What's in a flake?

When one thinks of an archaeological site, images are often conjured of the remains of large winter pit house villages, ancient burial locations, or caches of impressive stone, bone, and shell artifacts. Although plenty of those types of sites are found throughout the southern interior, one of the most common archaeological sites that archaeologists encounter are called lithic scatter sites. Lithic scatters refer to archaeological sites consisting of stone tools or the waste flakes removed during stone tool production found on the surface or buried in the ground.  

Sometimes lithic scatter archaeological sites consist of formed tools, such as spearpoints or arrowheads, but more often than not, they are comprised entirely of the waste flakes or by-products of stone tool manufacture. Archaeologists call these types of artifacts flakes, debitage, or stone chips.

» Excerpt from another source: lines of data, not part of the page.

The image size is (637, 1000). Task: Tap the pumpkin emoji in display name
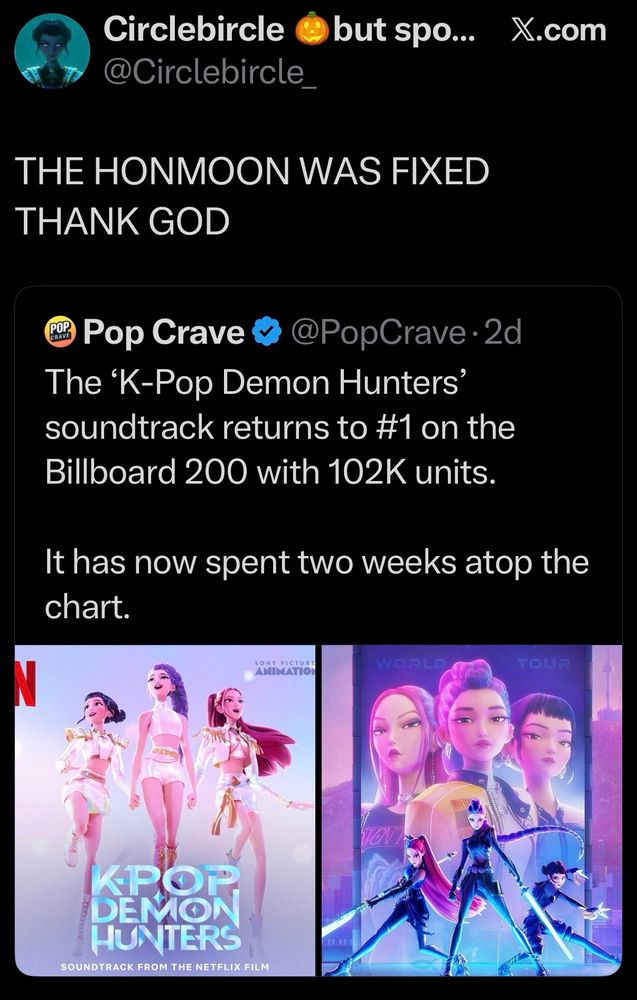[x=309, y=29]
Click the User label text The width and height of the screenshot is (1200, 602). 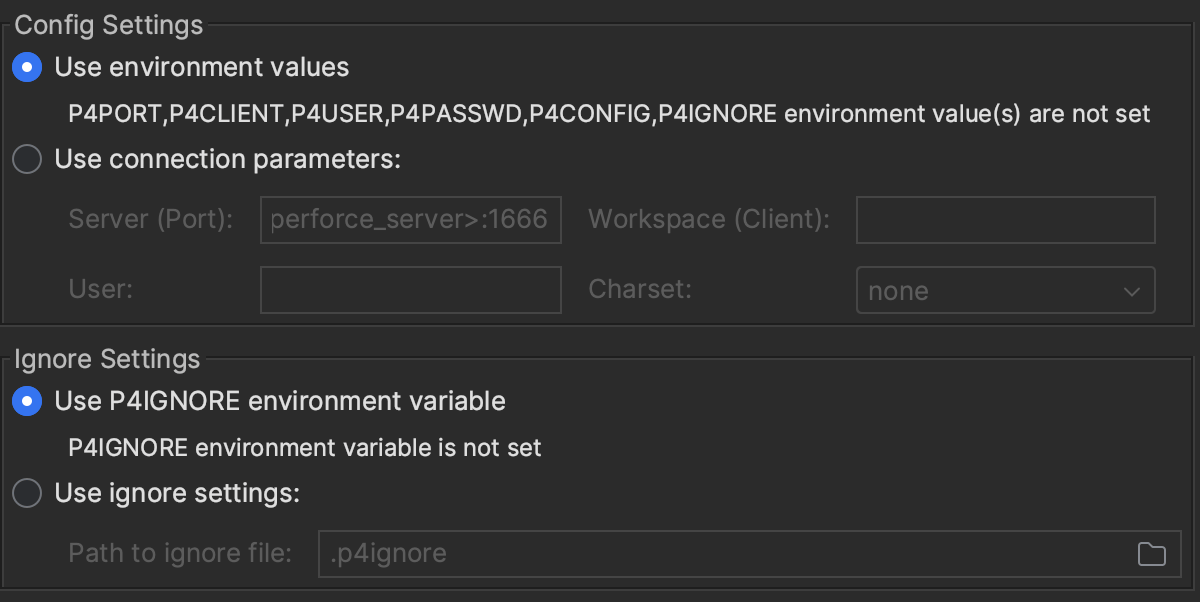101,290
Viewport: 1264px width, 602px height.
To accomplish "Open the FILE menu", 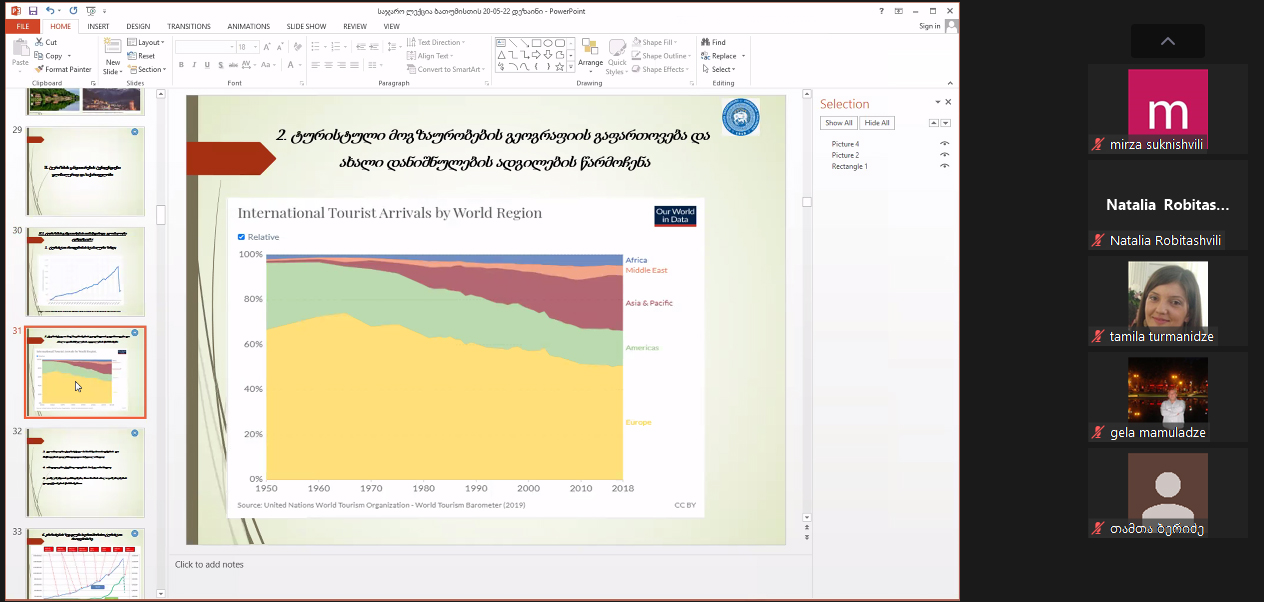I will pos(22,26).
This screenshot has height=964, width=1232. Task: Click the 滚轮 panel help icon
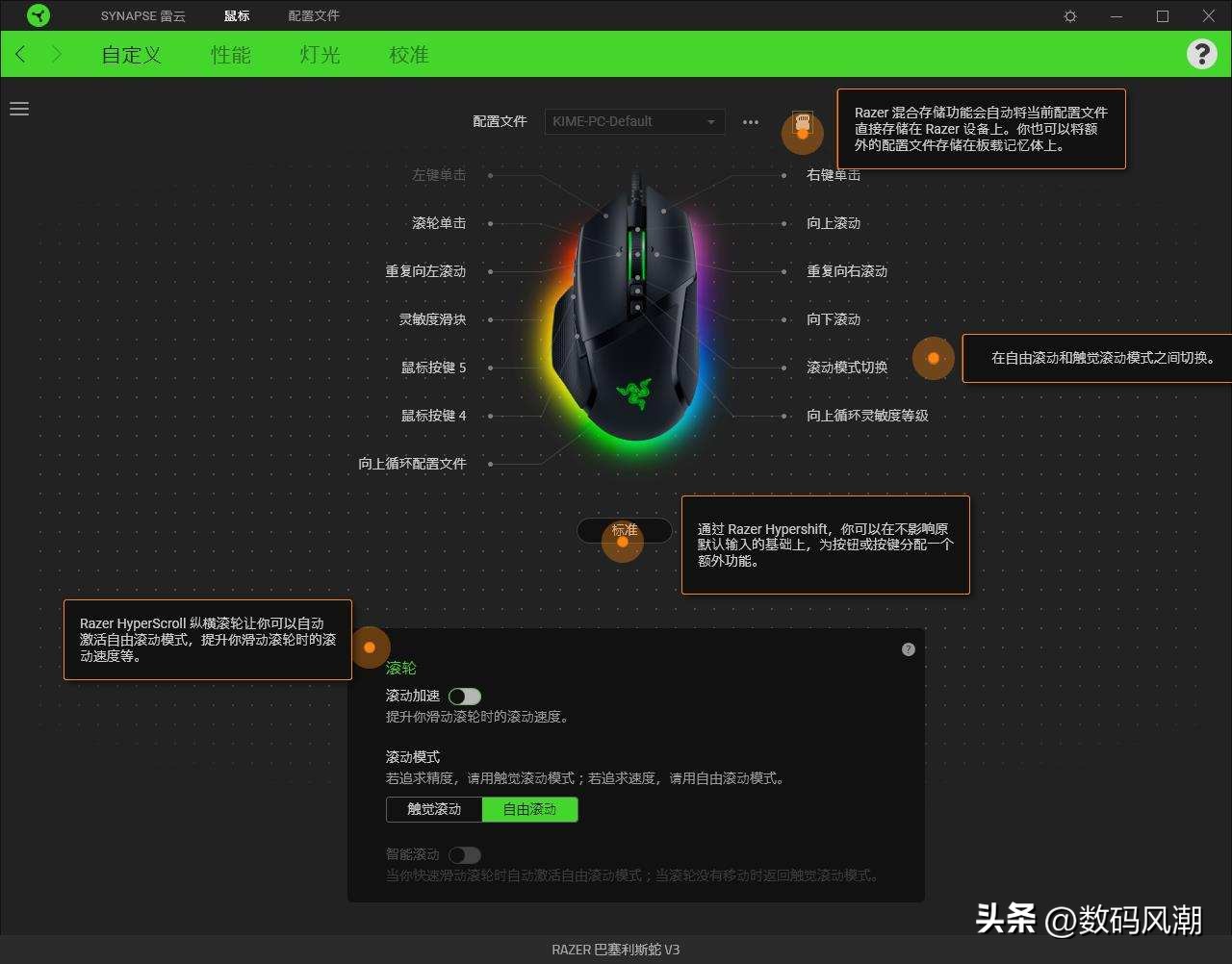pyautogui.click(x=907, y=648)
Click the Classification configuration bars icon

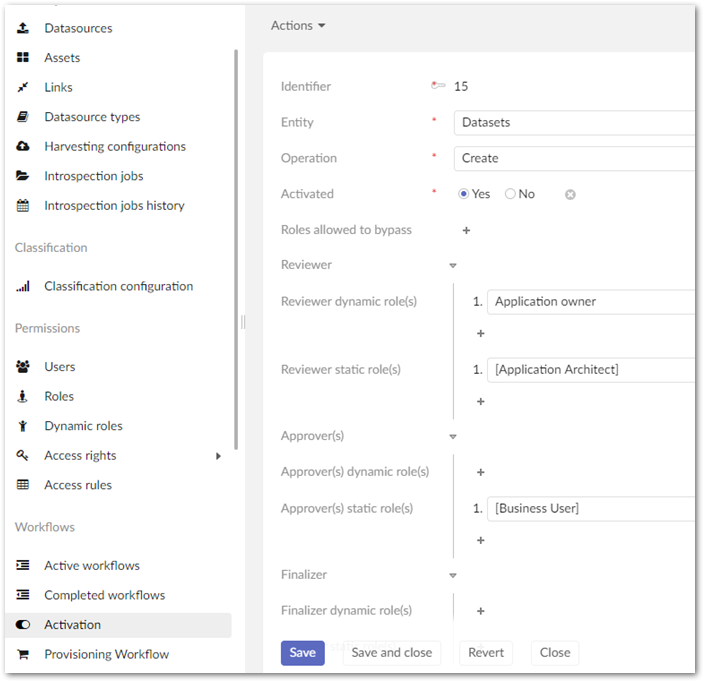pos(23,286)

The manufacture of one arrowhead can produce hundreds or even thousands of waste flakes of various shapes and sizes as the person fashioning the tool reduces a natural nodule of stone into a thin and stylized tool. In some cases, archaeologists find hundreds of waste flakes in a small area that if pieced back together would show the whole process of tool manufacture from a raw nodule of stone to a finely crafted tool. Typically larger flakes are chipped off the nodule first and then smaller and smaller flakes are removed as the tool is shaped into its final form.

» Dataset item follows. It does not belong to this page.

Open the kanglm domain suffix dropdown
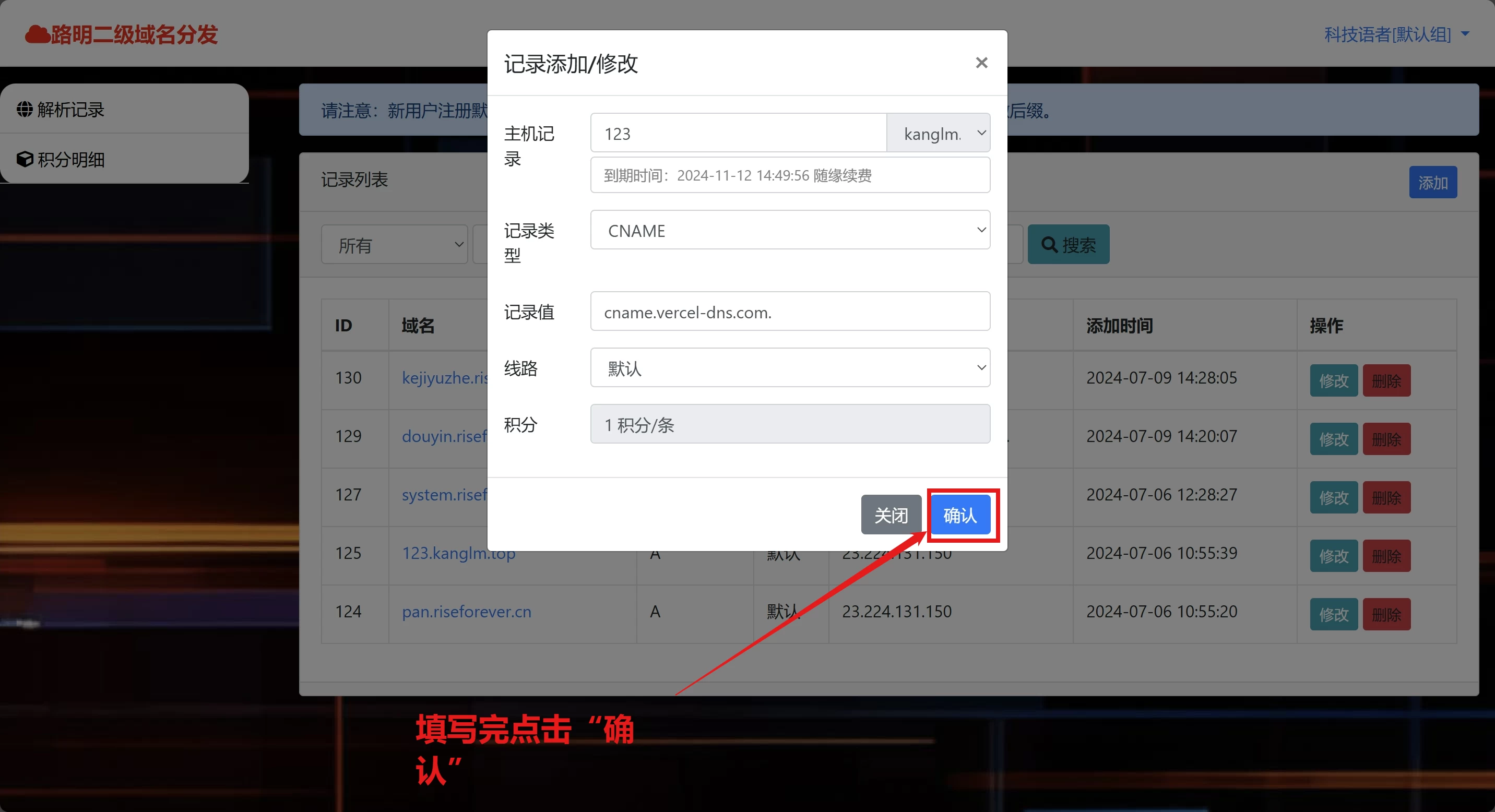 point(939,134)
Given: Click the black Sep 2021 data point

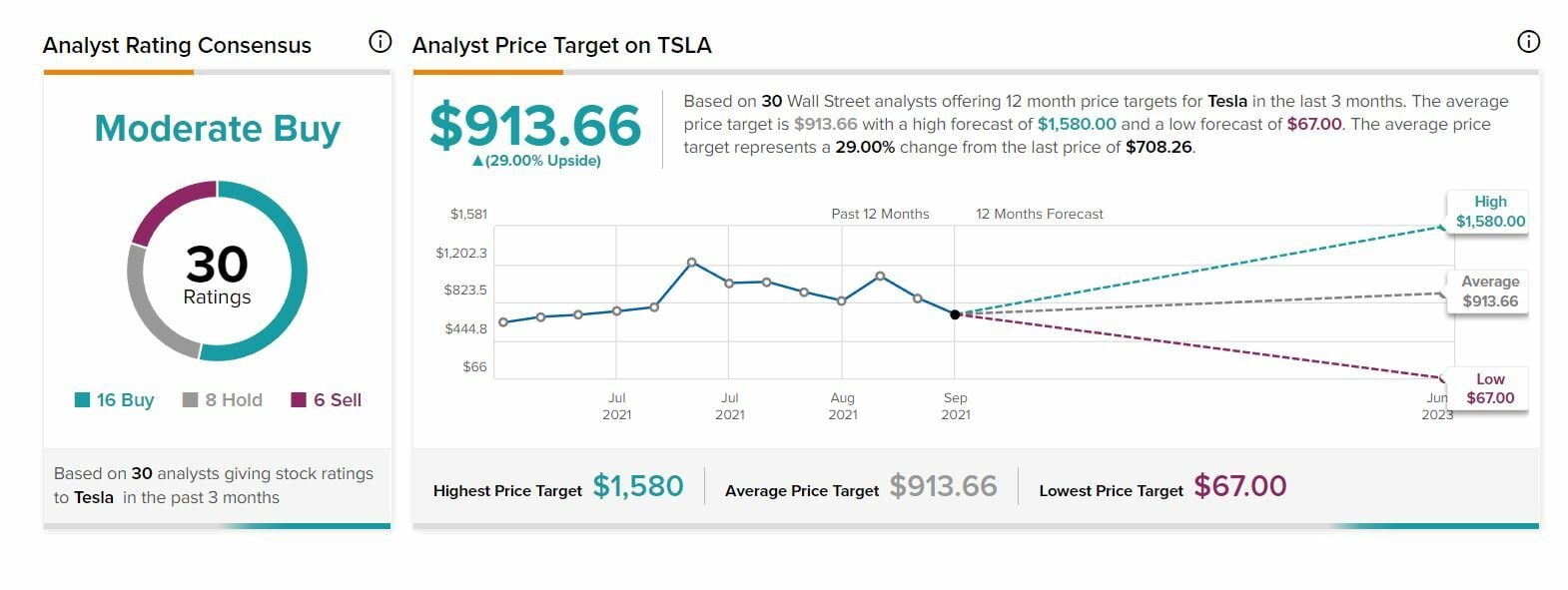Looking at the screenshot, I should click(955, 314).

Archaeologists do not always have the luxury of finding hundreds of lithic flakes from an archaeological site to recreate stone tool manufacture and past activities. In fact, many lithic sites in the southern interior and elsewhere in BC consist of isolated finds comprised of one single stone artifact. What can be learned from this simple yet ubiquitous site type?

The short answer is that we can actually infer quite a bit from the discovery of an isolated artifact even if that artifact consists of a single waste flake removed during tool manufacture. First of all, the location of the find can provide information about past land use. If an artifact is found on a high mountain pass or in an isolated valley, it highlights the fact that people were living throughout the landscape in various ecosystems for many thousands of years. The discovery of a stone artifact provides direct physical evidence of past occupation.

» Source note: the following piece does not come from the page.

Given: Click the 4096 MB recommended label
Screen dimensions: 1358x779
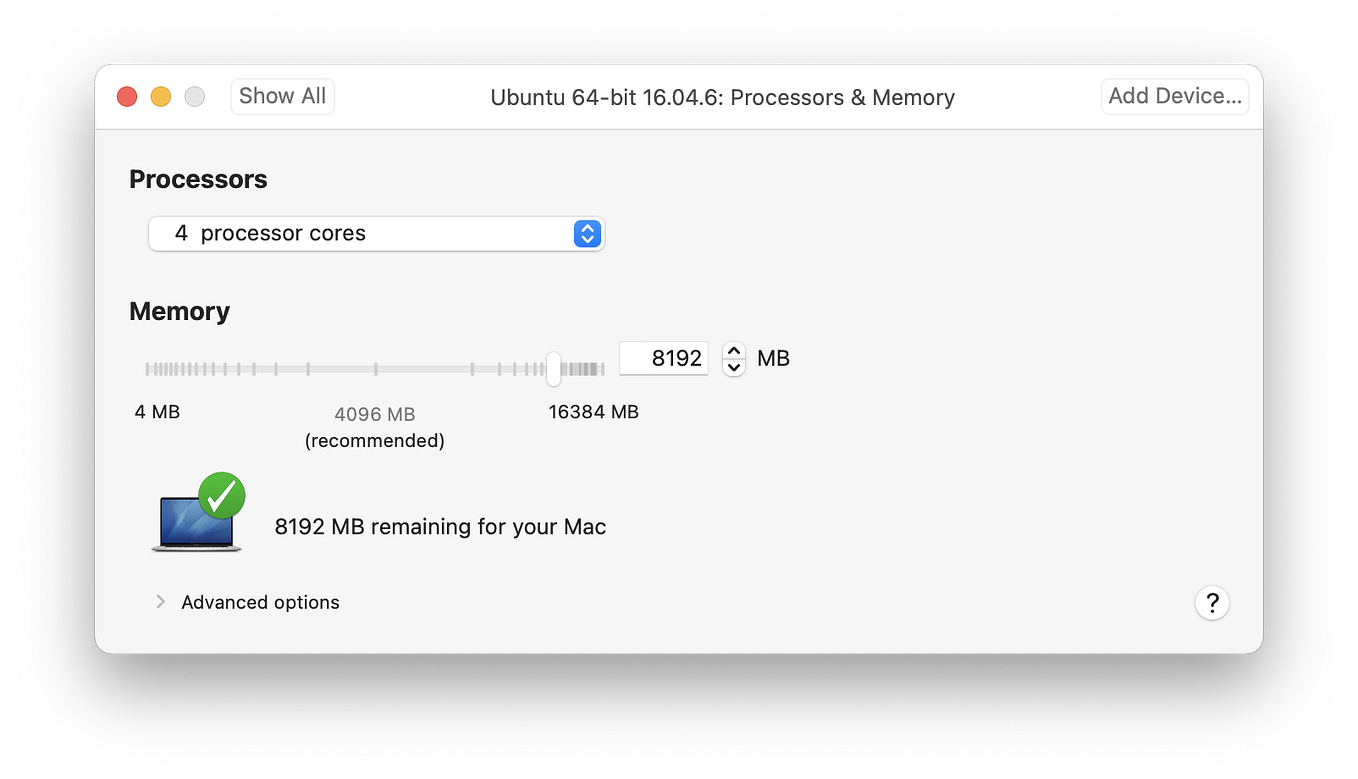Looking at the screenshot, I should pos(374,414).
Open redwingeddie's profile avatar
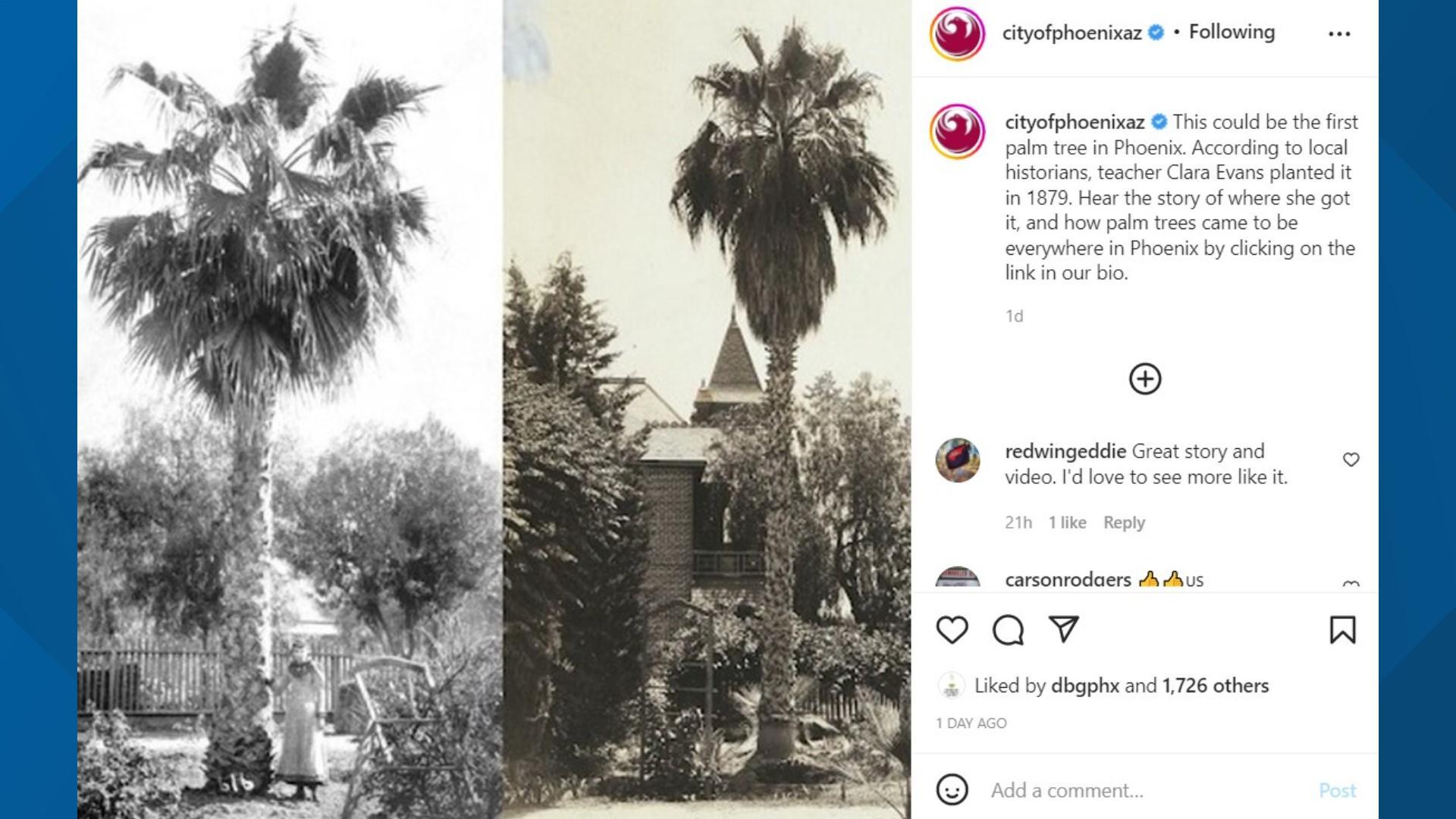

Additionally, the type of stone material can provide insights into trade and travel as certain material types, such as obsidian (volcanic glass), are traceable to their source. Obsidian is often found many hundreds of kilometres away from its source providing evidence of extensive past trade networks. Other material types, such as basalts/dacites and cherts, have known quarry sites in the southern interior and finding an artifact manufactured of a particular stone material can indicate where the item originated.

Finding only one waste flake can also provide information about the type of tool that was being made or resharpened based on the attributes of the flake discovered. Moreover, characteristics of the individual flakes themselves can indicate how they were removed from the original nodule of stone. A variety of tools were used during stone tool manufacture to shape and sharpen stone tools, such as hammerstones and antler tine percussors. It is sometimes possible to determine the method that the flake was removed from the larger nodule and the material (i.e., stone or antler) that was used to remove the flake. 

Although not the flashiest archaeological site type, lithic scatter sites consisting of one single stone flake are incredibly common. These sites can help paint a picture of life in the past through revealing details about past land use, travel, trade, and method of stone tool manufacture thereby providing an intrinsic link to the past.